On June 6, her childhood dreams were finally realized as she zipped up her now famous blue astronaut suit and climbed aboard the New Shephard spaceship.
Three… Two… One…
“The rocket starts to vibrate underneath you and you see orange all around your windows,” she says of moving vertically through the sky. “It felt like a slow ride.” Of course, it’s actually only minutes long. You pass through the first set, then the next, then blue skies, and finally, darkness. You’re in space.
“You feel like everything’s upside down; your body is telling you everything’s upside down,” remembers Echazarreta. “Your blood is not flowing normally. And so it all kind of pools; it feels like it’s all pooling up in your head. So you kind of feel like you would when you do a headstand.” And when headed back to earth, our bodies weigh five times their normal weight—you’re paralyzed, only for a few moments. “I couldn’t even open my eyelids,” she shares.

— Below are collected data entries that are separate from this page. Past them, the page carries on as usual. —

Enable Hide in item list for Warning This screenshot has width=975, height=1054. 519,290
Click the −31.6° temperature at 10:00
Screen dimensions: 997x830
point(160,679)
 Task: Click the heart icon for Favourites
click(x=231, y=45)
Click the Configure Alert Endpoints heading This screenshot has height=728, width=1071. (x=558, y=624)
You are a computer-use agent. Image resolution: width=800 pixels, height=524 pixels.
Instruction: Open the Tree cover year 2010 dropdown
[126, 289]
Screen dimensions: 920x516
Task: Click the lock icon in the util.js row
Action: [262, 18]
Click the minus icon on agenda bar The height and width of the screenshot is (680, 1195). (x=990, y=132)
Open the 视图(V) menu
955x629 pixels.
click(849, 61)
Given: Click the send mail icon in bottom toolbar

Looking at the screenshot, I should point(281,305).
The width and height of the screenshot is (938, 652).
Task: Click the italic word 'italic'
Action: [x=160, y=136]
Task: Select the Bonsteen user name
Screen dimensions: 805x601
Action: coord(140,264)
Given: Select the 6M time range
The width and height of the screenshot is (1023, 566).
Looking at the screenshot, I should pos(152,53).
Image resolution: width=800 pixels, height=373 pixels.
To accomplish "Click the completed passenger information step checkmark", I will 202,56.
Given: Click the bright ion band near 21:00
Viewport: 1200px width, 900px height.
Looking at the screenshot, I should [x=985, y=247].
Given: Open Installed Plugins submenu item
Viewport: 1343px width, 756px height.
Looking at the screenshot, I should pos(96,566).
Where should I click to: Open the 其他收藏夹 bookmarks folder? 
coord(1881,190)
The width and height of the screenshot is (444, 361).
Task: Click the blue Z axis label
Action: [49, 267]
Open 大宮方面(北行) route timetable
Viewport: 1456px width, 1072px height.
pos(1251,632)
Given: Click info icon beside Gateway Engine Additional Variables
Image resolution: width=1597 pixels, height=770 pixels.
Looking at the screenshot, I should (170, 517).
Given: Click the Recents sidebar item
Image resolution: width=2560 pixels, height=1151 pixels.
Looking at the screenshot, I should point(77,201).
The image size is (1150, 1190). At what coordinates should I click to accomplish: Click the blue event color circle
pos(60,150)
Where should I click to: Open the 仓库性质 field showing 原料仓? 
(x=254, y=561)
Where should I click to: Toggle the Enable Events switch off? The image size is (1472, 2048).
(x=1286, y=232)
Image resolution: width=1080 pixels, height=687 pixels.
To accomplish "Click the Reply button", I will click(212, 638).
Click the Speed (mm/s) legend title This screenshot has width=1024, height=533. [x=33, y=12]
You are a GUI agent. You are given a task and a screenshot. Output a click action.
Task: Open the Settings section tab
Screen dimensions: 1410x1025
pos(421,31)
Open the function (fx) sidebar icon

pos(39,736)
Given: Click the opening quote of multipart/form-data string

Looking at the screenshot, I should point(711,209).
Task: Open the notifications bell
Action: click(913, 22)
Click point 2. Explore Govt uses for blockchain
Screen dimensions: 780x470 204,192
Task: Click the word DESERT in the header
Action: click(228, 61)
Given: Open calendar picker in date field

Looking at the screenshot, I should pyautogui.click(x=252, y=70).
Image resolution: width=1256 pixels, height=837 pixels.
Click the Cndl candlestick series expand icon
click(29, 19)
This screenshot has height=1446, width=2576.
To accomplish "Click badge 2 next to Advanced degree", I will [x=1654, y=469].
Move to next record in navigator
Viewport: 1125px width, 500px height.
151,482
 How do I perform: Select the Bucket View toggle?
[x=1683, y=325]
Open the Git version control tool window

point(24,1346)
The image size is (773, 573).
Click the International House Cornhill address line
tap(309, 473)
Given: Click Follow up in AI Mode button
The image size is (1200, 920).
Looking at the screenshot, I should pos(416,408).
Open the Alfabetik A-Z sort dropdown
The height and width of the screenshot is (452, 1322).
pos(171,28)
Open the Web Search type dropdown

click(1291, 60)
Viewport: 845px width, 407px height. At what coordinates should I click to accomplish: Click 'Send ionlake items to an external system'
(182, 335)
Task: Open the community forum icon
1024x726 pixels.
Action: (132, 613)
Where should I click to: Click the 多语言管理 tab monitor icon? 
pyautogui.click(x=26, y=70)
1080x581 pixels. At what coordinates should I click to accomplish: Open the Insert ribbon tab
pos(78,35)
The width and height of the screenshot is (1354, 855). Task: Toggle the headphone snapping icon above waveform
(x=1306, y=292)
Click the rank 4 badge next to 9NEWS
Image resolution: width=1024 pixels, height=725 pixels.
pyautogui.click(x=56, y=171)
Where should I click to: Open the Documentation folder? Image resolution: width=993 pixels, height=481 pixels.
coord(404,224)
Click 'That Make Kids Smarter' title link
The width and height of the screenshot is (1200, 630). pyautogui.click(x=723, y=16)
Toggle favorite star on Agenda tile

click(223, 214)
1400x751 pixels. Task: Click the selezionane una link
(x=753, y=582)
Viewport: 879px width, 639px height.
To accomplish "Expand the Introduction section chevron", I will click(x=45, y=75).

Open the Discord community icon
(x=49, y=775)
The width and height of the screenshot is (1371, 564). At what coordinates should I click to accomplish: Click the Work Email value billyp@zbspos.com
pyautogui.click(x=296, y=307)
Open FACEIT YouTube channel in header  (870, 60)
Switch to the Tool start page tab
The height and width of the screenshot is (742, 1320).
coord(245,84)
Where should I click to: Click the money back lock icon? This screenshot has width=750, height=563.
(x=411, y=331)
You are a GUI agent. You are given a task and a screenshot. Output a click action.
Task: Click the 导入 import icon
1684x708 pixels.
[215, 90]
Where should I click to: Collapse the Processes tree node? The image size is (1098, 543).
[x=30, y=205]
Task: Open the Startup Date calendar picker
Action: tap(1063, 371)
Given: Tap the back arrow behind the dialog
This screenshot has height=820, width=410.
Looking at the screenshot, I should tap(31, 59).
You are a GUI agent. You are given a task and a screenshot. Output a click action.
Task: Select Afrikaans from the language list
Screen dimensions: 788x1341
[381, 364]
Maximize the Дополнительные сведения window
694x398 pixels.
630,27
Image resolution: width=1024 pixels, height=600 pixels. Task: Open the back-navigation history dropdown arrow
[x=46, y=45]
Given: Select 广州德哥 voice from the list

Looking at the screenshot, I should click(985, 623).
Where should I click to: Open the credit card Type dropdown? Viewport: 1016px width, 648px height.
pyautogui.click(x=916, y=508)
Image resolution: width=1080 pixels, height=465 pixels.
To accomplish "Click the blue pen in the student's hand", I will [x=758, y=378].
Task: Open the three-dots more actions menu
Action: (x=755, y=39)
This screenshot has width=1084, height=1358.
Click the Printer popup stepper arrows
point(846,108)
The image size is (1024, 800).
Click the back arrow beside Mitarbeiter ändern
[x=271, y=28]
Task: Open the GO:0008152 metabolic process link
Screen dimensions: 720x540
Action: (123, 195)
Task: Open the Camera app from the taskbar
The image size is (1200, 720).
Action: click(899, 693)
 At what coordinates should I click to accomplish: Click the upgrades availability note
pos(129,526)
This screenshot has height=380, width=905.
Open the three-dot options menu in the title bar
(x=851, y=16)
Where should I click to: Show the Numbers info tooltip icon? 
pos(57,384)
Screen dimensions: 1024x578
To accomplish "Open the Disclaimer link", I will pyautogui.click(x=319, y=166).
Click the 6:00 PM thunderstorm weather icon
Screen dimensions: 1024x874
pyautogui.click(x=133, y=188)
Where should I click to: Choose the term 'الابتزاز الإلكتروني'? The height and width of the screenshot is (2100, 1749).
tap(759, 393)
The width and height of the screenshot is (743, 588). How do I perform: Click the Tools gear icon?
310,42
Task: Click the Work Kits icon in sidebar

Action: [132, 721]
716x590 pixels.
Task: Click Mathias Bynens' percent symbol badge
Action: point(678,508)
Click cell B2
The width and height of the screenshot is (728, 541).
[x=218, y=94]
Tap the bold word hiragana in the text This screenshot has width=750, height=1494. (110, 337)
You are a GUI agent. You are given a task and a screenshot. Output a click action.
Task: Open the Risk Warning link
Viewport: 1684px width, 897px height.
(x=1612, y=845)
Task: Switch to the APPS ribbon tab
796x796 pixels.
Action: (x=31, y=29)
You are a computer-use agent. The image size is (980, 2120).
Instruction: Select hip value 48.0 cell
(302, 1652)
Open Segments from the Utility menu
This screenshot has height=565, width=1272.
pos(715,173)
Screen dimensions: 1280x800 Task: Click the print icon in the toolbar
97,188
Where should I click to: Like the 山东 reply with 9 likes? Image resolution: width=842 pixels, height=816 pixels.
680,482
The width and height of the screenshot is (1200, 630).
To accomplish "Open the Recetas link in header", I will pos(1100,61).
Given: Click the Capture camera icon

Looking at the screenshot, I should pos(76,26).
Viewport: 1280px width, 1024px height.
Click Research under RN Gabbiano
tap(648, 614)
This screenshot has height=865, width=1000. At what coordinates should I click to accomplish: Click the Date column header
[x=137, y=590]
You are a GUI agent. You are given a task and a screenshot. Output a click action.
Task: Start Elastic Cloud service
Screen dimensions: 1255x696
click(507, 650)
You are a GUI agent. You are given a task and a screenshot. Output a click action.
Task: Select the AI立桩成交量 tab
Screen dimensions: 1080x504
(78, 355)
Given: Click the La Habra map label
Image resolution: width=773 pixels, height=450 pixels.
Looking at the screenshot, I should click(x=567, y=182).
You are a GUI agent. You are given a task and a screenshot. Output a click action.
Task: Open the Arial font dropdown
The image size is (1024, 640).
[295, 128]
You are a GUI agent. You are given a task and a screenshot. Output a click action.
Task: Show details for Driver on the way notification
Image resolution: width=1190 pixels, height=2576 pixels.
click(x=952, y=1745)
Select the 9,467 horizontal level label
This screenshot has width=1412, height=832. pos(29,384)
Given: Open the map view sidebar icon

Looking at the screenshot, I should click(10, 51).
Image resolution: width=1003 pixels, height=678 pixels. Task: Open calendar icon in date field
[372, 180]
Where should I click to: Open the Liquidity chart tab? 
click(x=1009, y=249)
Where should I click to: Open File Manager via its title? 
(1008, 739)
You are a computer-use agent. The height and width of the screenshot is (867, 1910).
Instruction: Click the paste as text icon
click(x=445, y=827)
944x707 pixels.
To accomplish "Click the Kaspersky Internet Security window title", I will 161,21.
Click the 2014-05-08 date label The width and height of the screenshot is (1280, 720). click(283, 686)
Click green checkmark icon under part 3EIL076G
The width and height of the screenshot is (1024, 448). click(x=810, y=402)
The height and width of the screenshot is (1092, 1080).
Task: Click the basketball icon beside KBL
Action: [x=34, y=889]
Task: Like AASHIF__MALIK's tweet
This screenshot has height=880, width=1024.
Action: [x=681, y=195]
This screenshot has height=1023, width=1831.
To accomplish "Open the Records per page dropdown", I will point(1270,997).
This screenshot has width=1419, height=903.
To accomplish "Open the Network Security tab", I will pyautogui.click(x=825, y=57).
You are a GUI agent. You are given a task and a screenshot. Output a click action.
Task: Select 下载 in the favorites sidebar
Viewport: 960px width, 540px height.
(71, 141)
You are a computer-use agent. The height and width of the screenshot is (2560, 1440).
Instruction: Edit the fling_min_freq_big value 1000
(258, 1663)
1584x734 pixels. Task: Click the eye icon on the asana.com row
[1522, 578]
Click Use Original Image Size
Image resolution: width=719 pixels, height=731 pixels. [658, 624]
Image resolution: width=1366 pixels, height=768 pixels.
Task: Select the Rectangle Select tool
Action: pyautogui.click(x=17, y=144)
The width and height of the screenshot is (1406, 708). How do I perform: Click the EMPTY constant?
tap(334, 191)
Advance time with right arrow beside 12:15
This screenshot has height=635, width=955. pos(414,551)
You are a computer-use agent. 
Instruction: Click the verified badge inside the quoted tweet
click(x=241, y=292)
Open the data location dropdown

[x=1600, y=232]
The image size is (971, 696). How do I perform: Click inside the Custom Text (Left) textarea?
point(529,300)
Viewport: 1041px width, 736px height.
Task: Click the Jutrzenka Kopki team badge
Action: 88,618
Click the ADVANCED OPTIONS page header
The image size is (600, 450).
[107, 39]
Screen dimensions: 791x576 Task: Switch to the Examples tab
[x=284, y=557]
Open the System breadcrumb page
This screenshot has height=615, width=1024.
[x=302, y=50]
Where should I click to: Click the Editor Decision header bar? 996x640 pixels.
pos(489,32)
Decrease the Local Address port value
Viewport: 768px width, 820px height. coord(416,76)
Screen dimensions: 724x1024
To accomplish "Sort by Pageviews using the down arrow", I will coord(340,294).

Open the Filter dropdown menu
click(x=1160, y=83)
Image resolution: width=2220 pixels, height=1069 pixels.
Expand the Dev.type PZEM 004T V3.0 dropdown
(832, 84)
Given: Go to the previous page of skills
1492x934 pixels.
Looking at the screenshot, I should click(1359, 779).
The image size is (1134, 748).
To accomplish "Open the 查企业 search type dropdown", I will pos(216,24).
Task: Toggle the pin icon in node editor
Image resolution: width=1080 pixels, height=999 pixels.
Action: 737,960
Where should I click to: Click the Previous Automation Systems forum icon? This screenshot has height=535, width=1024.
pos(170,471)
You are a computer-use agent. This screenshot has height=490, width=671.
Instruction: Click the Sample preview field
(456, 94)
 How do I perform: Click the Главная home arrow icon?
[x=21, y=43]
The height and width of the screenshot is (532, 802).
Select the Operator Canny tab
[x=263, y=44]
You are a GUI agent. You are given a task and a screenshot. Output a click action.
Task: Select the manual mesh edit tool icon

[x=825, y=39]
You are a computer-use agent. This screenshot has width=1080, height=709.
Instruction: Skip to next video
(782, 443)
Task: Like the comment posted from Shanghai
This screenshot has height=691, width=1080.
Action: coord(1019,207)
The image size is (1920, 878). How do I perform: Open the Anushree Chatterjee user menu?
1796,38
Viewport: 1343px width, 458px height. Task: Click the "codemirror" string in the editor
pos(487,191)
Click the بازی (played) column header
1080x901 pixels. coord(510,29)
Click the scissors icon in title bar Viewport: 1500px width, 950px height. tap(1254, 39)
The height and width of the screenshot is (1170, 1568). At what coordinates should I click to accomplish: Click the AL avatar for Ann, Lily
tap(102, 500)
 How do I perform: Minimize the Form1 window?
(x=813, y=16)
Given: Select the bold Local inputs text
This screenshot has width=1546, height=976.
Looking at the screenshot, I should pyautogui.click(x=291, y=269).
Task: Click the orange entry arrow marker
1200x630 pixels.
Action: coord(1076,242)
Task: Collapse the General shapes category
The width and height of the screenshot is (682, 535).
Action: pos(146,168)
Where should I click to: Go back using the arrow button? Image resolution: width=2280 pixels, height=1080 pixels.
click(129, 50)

When Echazarreta first started applying to NASA, she knew she wanted to embody representation for Mexican women, specifically. She knew that just because someone’s starting line was further back, it didn’t mean they’d already lost the race.
“I am someone who has had to go through a lot of different things in order to get to where I am—not only financially and mentally, but also I’ve had to deal with a lot of things like racism and sexism,” says Echazarreta. “People who look at me and what I’m doing and automatically assume due to their own internal, unconscious biases that I have gotten there because of a certain type of handout.”
She finishes our interview with a word of advice for anyone doubting that they can accomplish their goals, for those seeing the obstacles as dead ends rather than reroutes. And for those who are struggling through minimum-wage jobs while taking care of a family and working late nights to keep up their studies:
“Someone is going to get to be that singer. Someone is going to get to be that person that goes into space. So, it’s up to you, whether that someone is you or not.”